L1 loss or SmoothL1Loss?
jonathan016 opened this issue · comments
Hi, I've been reading through the code and I found that L1 loss is used instead of Smooth L1 loss for localization loss. This is quite different from the paper's procedure, where as far as I know SSD uses Smooth L1 loss.
https://github.com/sgrvinod/a-PyTorch-Tutorial-to-Object-Detection/blob/master/model.py#L549
self.smooth_l1 = nn.L1Loss()
https://github.com/sgrvinod/a-PyTorch-Tutorial-to-Object-Detection/blob/master/model.py#L612
loc_loss = self.smooth_l1(predicted_locs[positive_priors], true_locs[positive_priors]) # (), scalar
My questions are:
- Has anyone tried changing the loss function to
SmoothL1Loss
as implemented in PyTorch as of right now? - If it has been tried, is the result similar to what SSD achieves?
Thank you in advance.
@jonathan016 did you try it yet ? I'll try and post result here once I have some results.
Hi @adityag6994 , I didn't try it due to my research's limited resources and time. However, using L1Loss
seems to still help the learning process from what I observed in my experiments. I look forward to seeing the results you obtained from using SmoothL1Loss
Okay, I started the experiment will have something by tomorrow.

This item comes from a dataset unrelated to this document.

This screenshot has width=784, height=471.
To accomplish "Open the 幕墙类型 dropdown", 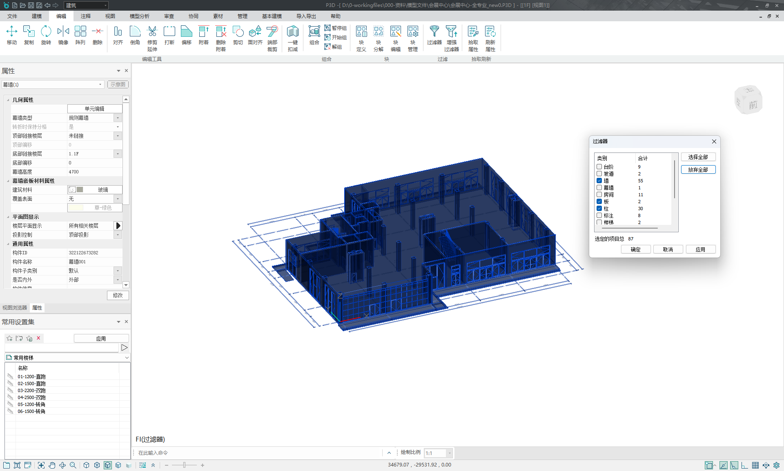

Same, L1Loss worked for me on the dateset I tried it on.
Side question, I just noticed there is no Softmax being used when calculating cross Entropy https://github.com/sgrvinod/a-PyTorch-Tutorial-to-Object-Detection/blob/master/model.py#L629, do you have any idea, or am I missing something here ?
Thanks,
Aditya
@jonathan016 so I changed https://github.com/sgrvinod/a-PyTorch-Tutorial-to-Object-Detection/blob/master/model.py#L549
self.smooth_l1 = nn.L1Loss()
to this
self.smooth_l1 = nn.SmoothL1Loss()
and there was less than 1% drop on Mean Average Precision (mAP)
for me.
Wow, that's interesting @adityag6994, thanks for the experiment! At least now we know which works best for your case, since different datasets may require different approach 😁
Anyway, softmax is calculated implicitly in CrossEntropyLoss
as CrossEntropyLoss
is actualy LogSoftmax
applied with NLLLoss
if I'm not mistaken (see https://pytorch.org/docs/master/nn.html#torch.nn.CrossEntropyLoss). With that said, when inferencing, you need to explicitly apply softmax function to the model's output if you're going after probability values.
That makes sense now. Thank you @jonathan016
With the experiment results provided by @adityag6994, I believe my questions have been answered. Closing this issue for now. Thanks a lot @adityag6994!